## WORK INSTRUCTION
Below are the records; restate all of them exactly.

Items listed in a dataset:
§ §

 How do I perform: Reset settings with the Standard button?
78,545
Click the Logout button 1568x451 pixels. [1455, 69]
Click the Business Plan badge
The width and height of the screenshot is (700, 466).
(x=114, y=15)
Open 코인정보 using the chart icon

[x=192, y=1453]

§ §

## EXPECTED ANSWER
 How do I perform: Reset settings with the Standard button?
78,545
Click the Logout button 1568x451 pixels. [1455, 69]
Click the Business Plan badge
The width and height of the screenshot is (700, 466).
(x=114, y=15)
Open 코인정보 using the chart icon

[x=192, y=1453]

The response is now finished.